ESERCIZI:
A. Trascrivi dal testo sulla testimonianza il tratto che va da "Nella vita accadono" fino a "divulgarlo: il Testimone.".
B. Riprendi il testo sulla testimonianza e proseguilo a partire dall'ultima frase riportata.

TESTO DI PARTENZA:
Nella vita accadono fatti, tutti i giorni, a tutte le persone. Ma perché i fatti diventino testimonianza occorre un soggetto attivo, che scoprendoci un certo interesse, decida di divulgarlo: il Testimone.

Per dare testimonianza di un evento è necessario dotarsi di tecniche capaci di tramandarlo. Le prime furono probabilmente gestuali, poi verbali, quindi grafitiche, cantate e finalmente: scritte. Oggi esistono sopratutto tecniche visive, più immediate. Quindi…

Perché un accadimento sia efficacemente tramandato serve un testimone che decida di narrarlo, una qualsiasi tecnica che tale soggetto sia in grado di gestire e qualcuno di buona volontà, che sia interessato a ricevere la testimonianza in questione. La mancanza anche di solo uno di questi fattori, pregiudica irrimediabilmente l’intero processo. Infatti…

Un fatto senza testimoni non e' tramandato. Un fatto con i testimoni che decidono però che non e' importante, non e' tramandato. Un fatto importante con testimoni che ahimè non hanno però mezzi per comunicarlo, non e' tramandato. Stesso effetto con testimoni che decidono che e' importante e pur avendo i mezzi, si accorgono che non interessa a nessuno.

Prima considerazione: testimoniare non è facile.

Un fatto importante può essere bruciato da un testimone incapace, oppure capace ma di pochi mezzi. Al contrario di come invece, una fatto insignificante può diventare un evento epocale se testimoniato abilmente, o supportato da poderosi mezzi di comunicazione.

DATI REGISTRATI:
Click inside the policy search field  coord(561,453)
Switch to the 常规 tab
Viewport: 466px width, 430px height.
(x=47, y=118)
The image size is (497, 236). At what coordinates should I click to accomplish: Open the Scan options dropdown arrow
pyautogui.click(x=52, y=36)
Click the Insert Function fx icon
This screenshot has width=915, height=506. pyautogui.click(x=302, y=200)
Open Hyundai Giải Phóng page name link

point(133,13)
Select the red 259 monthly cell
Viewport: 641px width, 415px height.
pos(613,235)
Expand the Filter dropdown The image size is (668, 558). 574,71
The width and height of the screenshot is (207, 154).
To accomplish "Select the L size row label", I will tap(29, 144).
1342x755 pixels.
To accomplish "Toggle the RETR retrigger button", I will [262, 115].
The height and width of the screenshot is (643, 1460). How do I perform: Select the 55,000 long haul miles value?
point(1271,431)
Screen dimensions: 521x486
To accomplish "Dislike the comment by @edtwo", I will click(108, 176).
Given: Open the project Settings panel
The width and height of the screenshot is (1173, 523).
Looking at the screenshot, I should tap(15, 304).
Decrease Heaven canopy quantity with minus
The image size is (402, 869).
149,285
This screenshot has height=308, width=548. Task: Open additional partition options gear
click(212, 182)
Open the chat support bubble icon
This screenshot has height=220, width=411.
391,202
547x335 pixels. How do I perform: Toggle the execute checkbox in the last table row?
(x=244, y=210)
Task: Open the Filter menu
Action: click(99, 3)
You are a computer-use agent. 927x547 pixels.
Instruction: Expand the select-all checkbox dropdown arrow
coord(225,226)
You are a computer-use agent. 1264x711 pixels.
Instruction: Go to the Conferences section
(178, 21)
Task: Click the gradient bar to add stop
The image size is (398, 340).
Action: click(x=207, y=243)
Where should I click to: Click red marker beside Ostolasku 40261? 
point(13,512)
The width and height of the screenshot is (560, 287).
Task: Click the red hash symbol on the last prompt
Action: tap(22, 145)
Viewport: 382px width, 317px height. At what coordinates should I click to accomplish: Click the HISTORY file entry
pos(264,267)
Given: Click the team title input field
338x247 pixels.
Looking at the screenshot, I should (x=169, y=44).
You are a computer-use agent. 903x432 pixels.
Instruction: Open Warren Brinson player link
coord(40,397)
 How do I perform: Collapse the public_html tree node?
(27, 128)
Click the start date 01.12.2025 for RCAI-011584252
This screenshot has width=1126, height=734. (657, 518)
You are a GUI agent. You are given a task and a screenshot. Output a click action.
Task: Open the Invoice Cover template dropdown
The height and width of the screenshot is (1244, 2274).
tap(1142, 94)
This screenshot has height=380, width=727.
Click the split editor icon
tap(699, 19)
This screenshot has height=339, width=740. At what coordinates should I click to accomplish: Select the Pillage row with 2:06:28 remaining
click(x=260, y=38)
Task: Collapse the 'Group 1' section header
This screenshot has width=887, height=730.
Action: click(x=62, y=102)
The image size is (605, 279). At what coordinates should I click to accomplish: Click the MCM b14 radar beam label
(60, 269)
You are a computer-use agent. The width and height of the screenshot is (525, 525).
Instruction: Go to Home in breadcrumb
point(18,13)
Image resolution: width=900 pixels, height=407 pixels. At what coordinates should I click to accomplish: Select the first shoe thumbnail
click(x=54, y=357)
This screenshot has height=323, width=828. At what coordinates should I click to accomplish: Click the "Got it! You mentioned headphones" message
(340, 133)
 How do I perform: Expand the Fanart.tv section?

RISPOSTE:
A.
Nella vita accadono fatti, tutti i giorni, a tutte le persone. Ma perché i fatti diventino testimonianza occorre un soggetto attivo, che scoprendoci un certo interesse, decida di divulgarlo: il Testimone.

B.
Nei secoli queste tecniche si sono perfezionate anche se la formula è rimasta sempre la stessa: c'è soltanto una storia, una verità e le emozioni che è in grado di trasmettere.

Un sociologo russo, dopo i fatti del 1989, ha pubblicato in un suo scritto una interessante punto di vista, che citava: "sono stati gli scrittori, e non gli esperti o gli studiosi a rivelare la verità su ciò che è accaduto."

Il problema principale resta quindi: le storie che sono qui a testimoniare sono importanti? Giudizio soggettivo. Dipende dal crederci o meno. Io ci credo, quindi le propongo.

La seconda verifica è più impegnativa: il testimone e' valido?

A questa domanda qualche tempo fa avrei risposto deciso di no. Ma un paio di considerazioni vanno comunque fatte. Molte delle storie che racconto, pur se mascherate da trame romanzate e personaggi inventati, le ho vissute da "dentro" per anni, le ho subite, le ho viste maturare e negli occhi dei miei amici ho colto le emozioni di quello che stava per succedere. Poi l'ho visto succedere e raccontare dalla gente di "fuori". Esperti e stampa specializzata.

Non sono uno scrittore, non sono un consulente aziendale, non sono un giornalista o un letterato, tantomeno un Super Manager. Non sono nessuno. Ma quando e' arrivata la botta io ero là puntuale a riceverla. Gestivo le mie paure e cercavo di raccogliere le idee per venirne fuori. Tutto poi, e' successo di conseguenza.

Resta l’ultima e più importante verifica: a chi può interessare?

Potenzialmente la risposta sta nella stessa storia che si vuole raccontare. E le mie, seppur condite di ironia e umorismo, girano tutte attorno a fatti di sofferenza.

La sofferenza è banale e ahimè troppo comune per sentire anche il bisogno di tramandarla, casomai bisognerebbe negarla, quasi che il rifiuto di guardarla sia un sistema per evitarla.

Le grandi storie cambiano il mondo, ma è con le piccole vicende di tutti i giorni che la gente si deve confrontare e passo dopo passo, dentro quegli avvenimenti, mi sono convinto che i veri eroi, sono quelli che riescono a quadrare i bilanci quotidiani e con stipendi da fame, vivere dignitosamente e mantenere in serenità le proprie famiglie.

Non è una visione pessimistica, tutt'altro, apprezzo le persone molto di più di quanto facevo nel passato.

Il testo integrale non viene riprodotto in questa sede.